MR: That must have been a very unusual thing for a Dublin lad to be seeing in the 50s was it?

RD: It was, it was yes, it was.  Ah it took nearly a week to come back on the boat (laughter); bit rough coming back!

MR: I’m just looking at here, Shelbourne’s 3-1 win pleased David Jack and this was in August the 24th 1953, do you have any memories of that particular match? [5]

RD: Well David Jack was the Manager of Middlesborough, he played with Middlesborough in the early 20s and he came over here and was our Manager but he was solely a figurehead there, I think he was brought over to try and sell a few of us to English clubs.

MR: Yes.

RD: But he didn’t but his coaching was harmless, he didn’t coach us at all as a matter of fact, he was only a figurehead there to try and offload some of us to the English clubs.

MR: And looking at here in 1954, in March 1954, you’re named actually in the title of the article itself, ‘Dwyer leads Shelbourne attack in Cup’. [6]

RD: And that was against Drumcondra I think we were playing … (reads article here) tomorrow’s game out … Shelbourne bring back … no, we were playing Drumcondra in Tolka Park at that one.

MR: And there’s another article here, Irish Times, March 27th 1954, [7] ‘… in connection with Rory Dwyer’s failure to attend the appointed place and time on the occasion of the match at Dalymount Park between the League of Ireland the Scottish League at St. Patrick’s the Special League of Ireland Investigation Committee last night interviewed the player.’  What was the background to that?

RD: That was very interesting that.  I was picked to play on the League of Ireland team against the Scotch League for Dalymount and apparently the FAI were supposed to have notified me to attend a pre-match talk in the Maples Hotel for a tactical talk now I didn’t, I wasn’t informed at all about it so I went up to Dalymount about an hour before the match and there as no-one there.  Subsequently the players started to come in and I was collared by one of the officials and they said to me “Where were you?  Why weren’t you at the tactical talk?” and I said “I wasn’t informed about the tactical talk at all” so they had drafted in one of the subs as centre forward because they said they didn’t want to upset their plans, their tactical talk, because I wasn’t there so I had to sit in the stand and watch the match and we were beaten 4-0 by the Scotch team.

MR: And how did you feel about that?

RD: Well I didn’t mind, I was after getting the 20 quid for sitting in the stand (laughter) but it was crazy but then Shelbourne denied it but it seemed that that particular day they had … it seemed crazy … they had four centre forwards playing instead of one (laughs).
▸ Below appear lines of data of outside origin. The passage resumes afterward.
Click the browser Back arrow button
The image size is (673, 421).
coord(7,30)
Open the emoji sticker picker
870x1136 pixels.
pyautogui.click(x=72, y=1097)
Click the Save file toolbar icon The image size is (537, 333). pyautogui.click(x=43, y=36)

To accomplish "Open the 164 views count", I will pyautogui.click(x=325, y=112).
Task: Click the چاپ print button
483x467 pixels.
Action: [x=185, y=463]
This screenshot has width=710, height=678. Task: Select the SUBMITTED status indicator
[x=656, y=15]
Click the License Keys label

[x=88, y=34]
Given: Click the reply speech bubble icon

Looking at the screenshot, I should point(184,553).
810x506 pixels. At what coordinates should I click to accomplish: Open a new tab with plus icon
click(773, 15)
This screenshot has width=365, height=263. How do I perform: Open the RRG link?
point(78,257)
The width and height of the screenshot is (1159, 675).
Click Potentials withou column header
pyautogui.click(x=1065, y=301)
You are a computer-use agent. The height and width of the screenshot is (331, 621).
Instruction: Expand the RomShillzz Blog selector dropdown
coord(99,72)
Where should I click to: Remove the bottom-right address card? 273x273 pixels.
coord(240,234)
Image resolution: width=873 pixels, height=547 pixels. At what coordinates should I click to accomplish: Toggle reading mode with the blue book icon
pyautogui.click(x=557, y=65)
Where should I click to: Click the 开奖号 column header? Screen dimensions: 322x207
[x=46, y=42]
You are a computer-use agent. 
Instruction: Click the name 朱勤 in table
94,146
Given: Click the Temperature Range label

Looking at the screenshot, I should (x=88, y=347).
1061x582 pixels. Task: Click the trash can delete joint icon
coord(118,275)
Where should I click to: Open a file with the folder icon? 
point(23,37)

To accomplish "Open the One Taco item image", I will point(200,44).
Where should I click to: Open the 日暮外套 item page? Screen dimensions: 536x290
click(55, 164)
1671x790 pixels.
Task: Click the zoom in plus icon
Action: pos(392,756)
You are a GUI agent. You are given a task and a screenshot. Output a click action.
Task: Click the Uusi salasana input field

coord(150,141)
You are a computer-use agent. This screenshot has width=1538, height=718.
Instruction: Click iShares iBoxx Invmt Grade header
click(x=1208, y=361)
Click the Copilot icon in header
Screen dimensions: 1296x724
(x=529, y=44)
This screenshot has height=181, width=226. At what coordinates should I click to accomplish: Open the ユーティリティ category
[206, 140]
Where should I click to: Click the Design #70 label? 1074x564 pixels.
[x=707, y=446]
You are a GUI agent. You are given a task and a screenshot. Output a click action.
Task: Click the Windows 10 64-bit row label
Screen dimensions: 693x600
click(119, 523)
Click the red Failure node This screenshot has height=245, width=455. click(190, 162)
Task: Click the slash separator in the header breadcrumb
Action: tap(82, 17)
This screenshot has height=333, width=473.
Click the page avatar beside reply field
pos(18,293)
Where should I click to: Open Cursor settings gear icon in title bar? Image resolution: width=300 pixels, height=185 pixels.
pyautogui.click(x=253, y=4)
MR: And they still got hammered?

RD: And still got hammered yes.  (laughs)

MR: And the Irish Times Monday October the 25th 1954 you’re named again in the actual title of the article here, ‘Dwyer’s good display for Shelbourne, Shelbourne 5, Dundalk 0.

RD: Nil that’s right.  That day I got my … I scored a hat trick that day and I got the sports star of the week from the Independent the following Friday.

MR: They’d have a picture of a player every week?

RD: Yes.

MR: Excellent.

RD: Well it was kind of a big honour to get the sports star of the week …

MR: Oh yes.

RD: … because there were other sports involved in that too so the fact that you got it, that you were picked out for sports star of the week was kind of a big honour, to the exclusion of other people who might have done well in other sports.

MR: And then the following year in Dundalk ‘Shelbourne prove too good for Dundalk’, this was Monday January the 10th 1955, it was only a few months after this other match, and you beat them 3-1.

RD: Yes, that was up in Oriel Park in Dundalk yes, I had a good game that day too, I nearly got two goals.  With football I always maintain some great English footballer said ability is not enough but he said footballers are born not made, that’s what he said, footballers are born not made and as well as having talent you’d want to have character, you know.  Some people have a lot of talent but they mightn’t have the bottle or the courage to do things that they should do.  Now Cork were very partisan, you’d score a goal down there and there’d be silence (laughter) and when they’d, when the home team would score the house would come down.

MR: And what about your relationship with the Shels fans and stuff like that?

RD: Ah I was very popular with them because I was banging them in, you know, ah they were, you know, if you were playing well you were top of the pops, you know, you were well …

CD: Would you tell Mark about the time … tell him about the knocking the goal post down, what happened about this, when was this?

RD: I was playing in Tolka Park one day against Drumcondra and the winger sent the ball flying across the goal and I came flying in and I missed it, I missed the ball, and I ran into the back of the net and I grabbed the net and the whole goal … the upright snapped and the net had me trapped, I was like a fish (laughter) caught in a net and the photograph the next day which I haven’t got …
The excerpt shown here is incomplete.